Will changing climate, market dynamics and digitalization transform power and utilities into bleeding edge IT champions?

There are few more traditional industries than power and utilities, and most likely nothing more common and little engaging than electrical power, so ubiquitous that we do not even notice its existence anymore. It is like air and water, it is just there.

Electrical power has been universally available since decades and while the tech heavy telco sector is struggling retaining their margins, fighting the inevitable commodity, dumb pipe fate and is gradually forced to find new revenues streams innovation, the traditional and commodity driven power sector is forced to innovate for completely different reasons. The result is probably the biggest technology shift since Nikola Tesla and Edisson invented the electric current. Once traditional and archaic, the power producers, TSOs and DSOs are slowly becoming the high tech champions as they implement Smart Grids, the electrical networks of the future.
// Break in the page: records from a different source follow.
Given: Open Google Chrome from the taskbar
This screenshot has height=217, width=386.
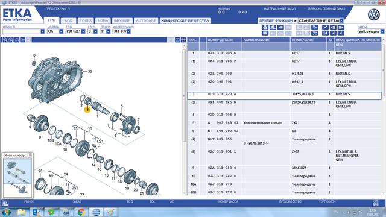Looking at the screenshot, I should pos(81,212).
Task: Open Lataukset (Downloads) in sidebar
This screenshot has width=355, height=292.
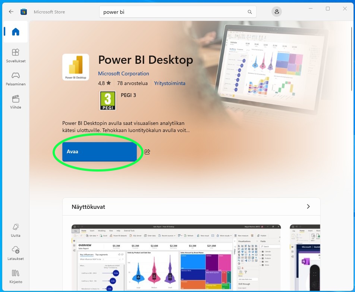Action: pos(16,253)
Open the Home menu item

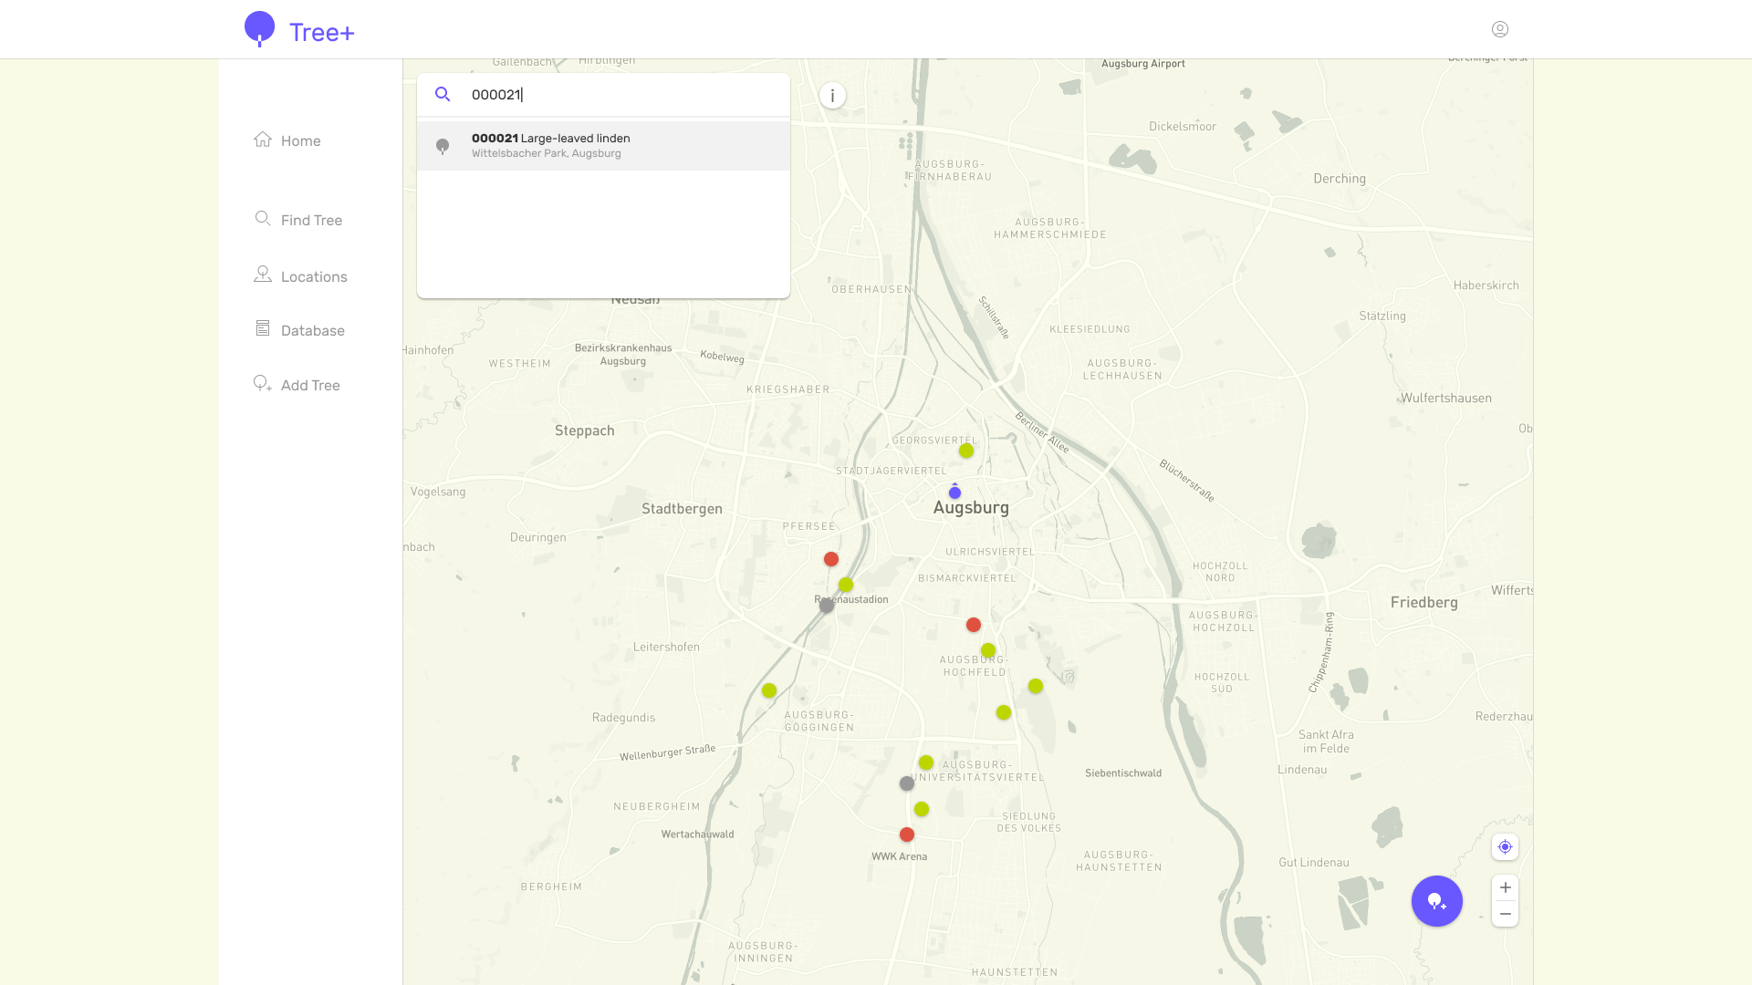[x=287, y=140]
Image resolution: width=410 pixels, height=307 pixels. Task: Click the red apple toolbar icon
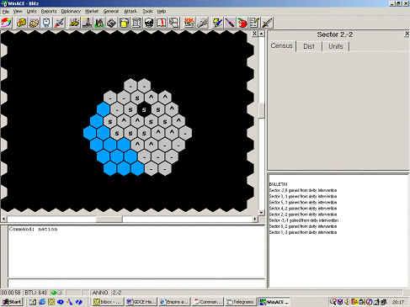[x=242, y=23]
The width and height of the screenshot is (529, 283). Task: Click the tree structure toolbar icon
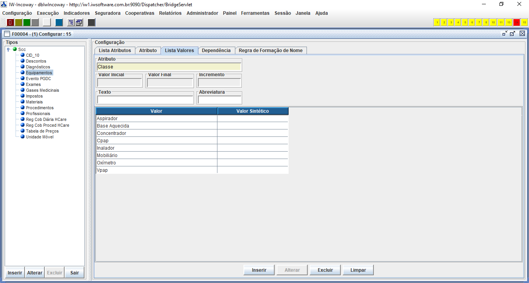[x=71, y=23]
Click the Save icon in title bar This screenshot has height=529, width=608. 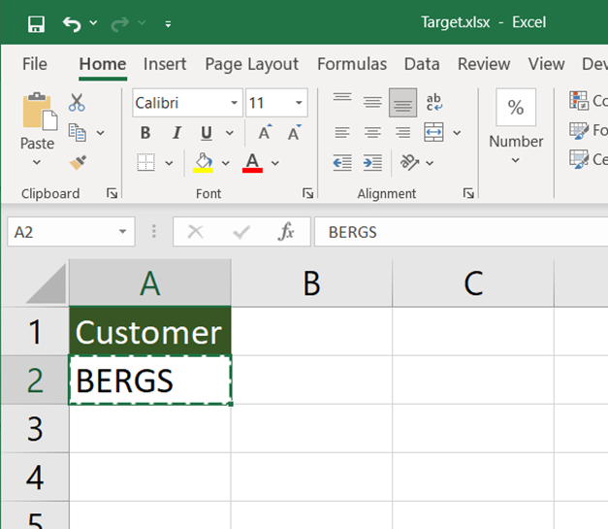click(36, 22)
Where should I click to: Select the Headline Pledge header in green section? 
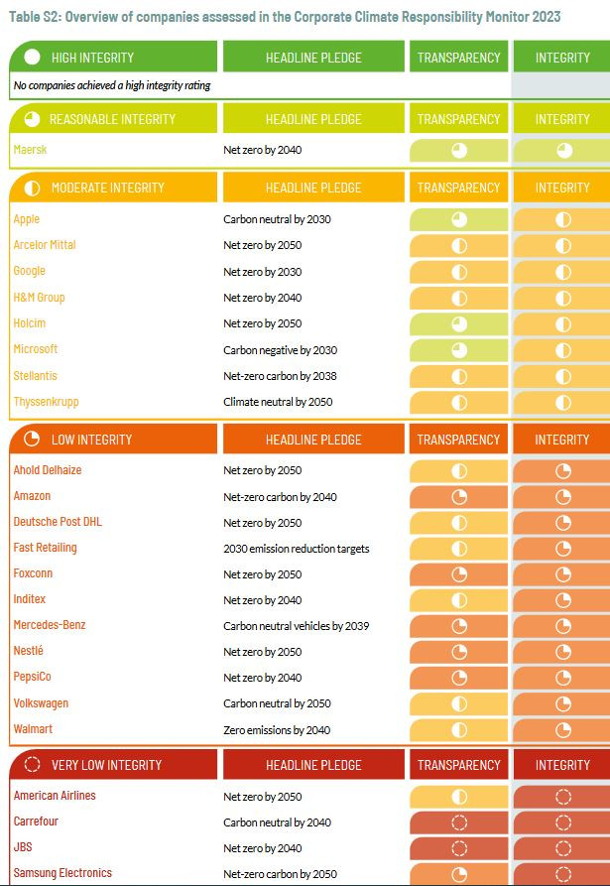313,58
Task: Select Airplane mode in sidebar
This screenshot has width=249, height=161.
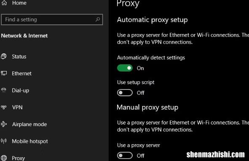Action: [x=29, y=124]
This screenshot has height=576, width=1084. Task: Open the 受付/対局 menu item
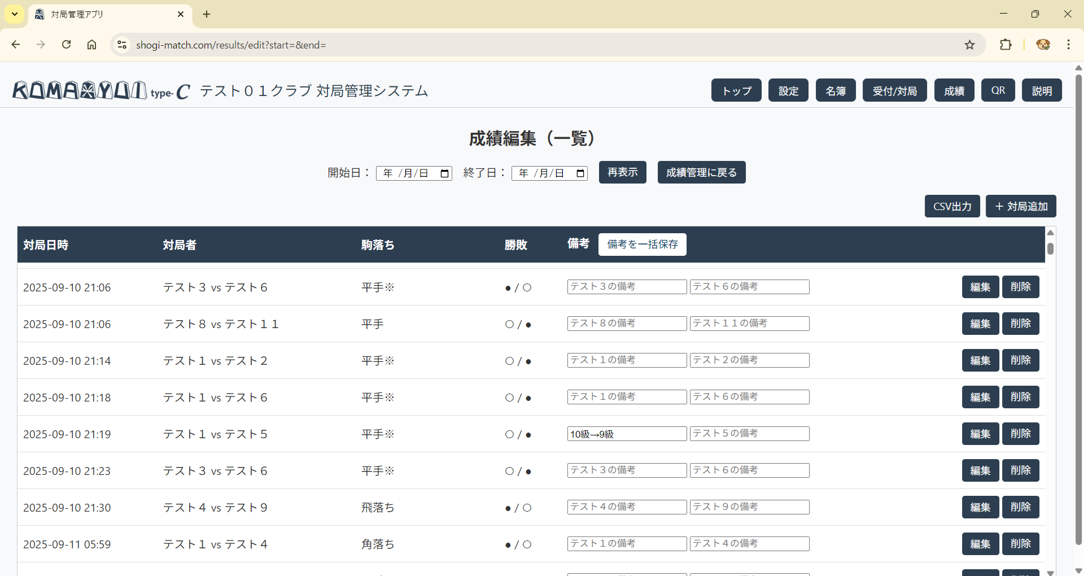894,90
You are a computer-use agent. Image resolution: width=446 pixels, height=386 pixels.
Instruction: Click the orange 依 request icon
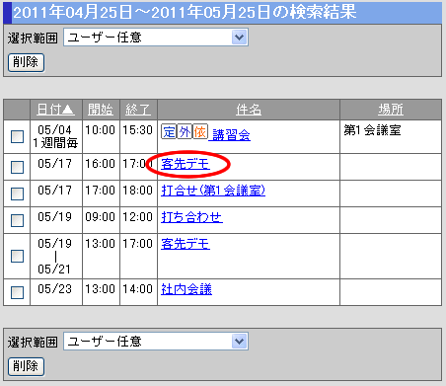click(x=200, y=132)
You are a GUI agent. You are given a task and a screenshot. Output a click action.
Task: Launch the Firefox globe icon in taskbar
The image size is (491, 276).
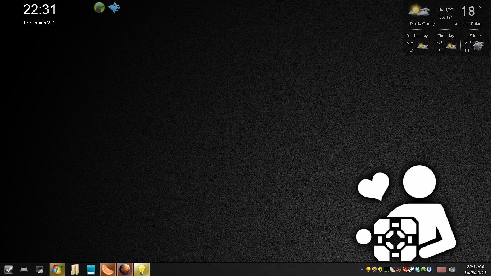coord(125,270)
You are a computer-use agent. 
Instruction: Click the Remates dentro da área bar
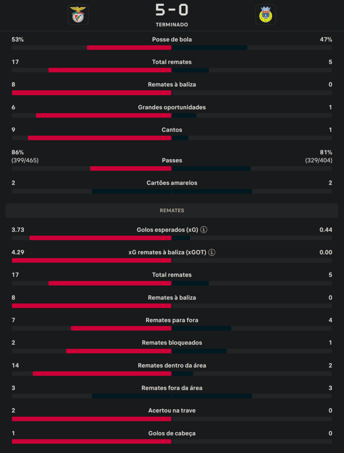tap(172, 374)
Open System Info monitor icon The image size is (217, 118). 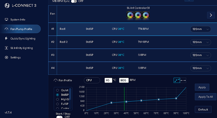pyautogui.click(x=6, y=19)
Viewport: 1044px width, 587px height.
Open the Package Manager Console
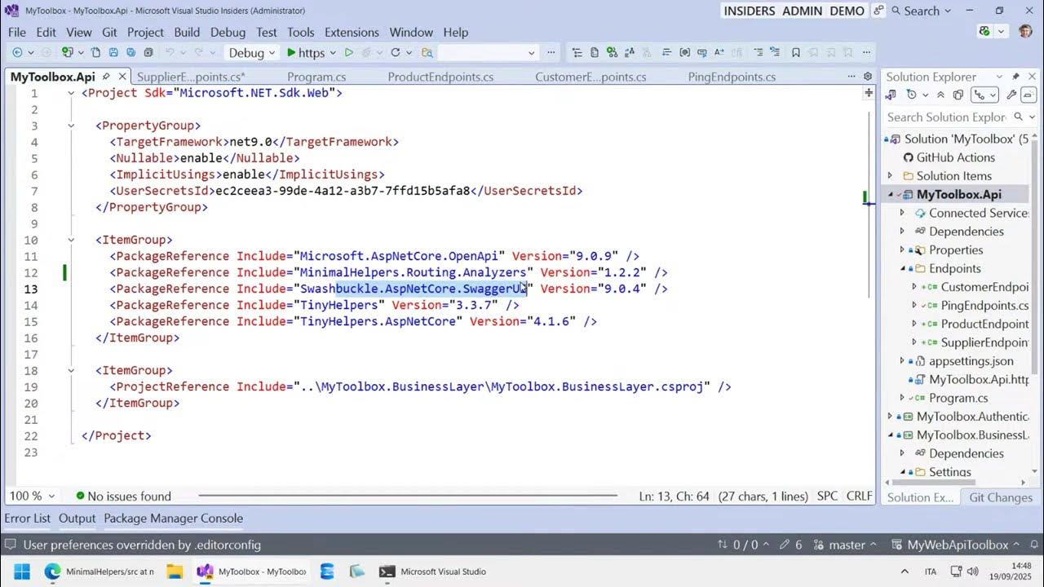click(x=173, y=519)
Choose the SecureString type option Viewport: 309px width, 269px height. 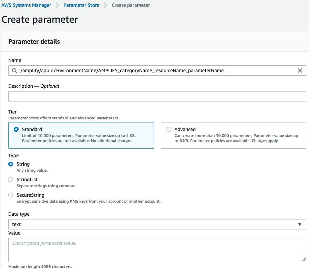click(x=11, y=195)
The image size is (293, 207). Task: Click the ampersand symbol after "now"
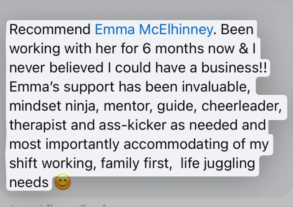[244, 49]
The underlying reason is really a combination of different trends. There is of course general technology development, IoT, cheaper and more available sensors which provide data not so easily available til now. It is also much easier to transfer bigger amounts of data. The steadily increasing capacity of WDM fiber technology and availability of 4G coverage make it easy to send gigabytes of data practically from anywhere. NB-IoT technology on the other hand reduces the power consumption making it possible to deploy the battery driven sensors capable of sending data over multiple years. IP technology and convergence is also simplifying the traditional technology SCADA stacks, making the sensor data more easily accessible. With more affordable storage, memory, CPU power and technologies like Hadoop, Spark and in memory databases it is now possible to store petabytes of data and analyse it efficiently both with batch processing and streaming techniques.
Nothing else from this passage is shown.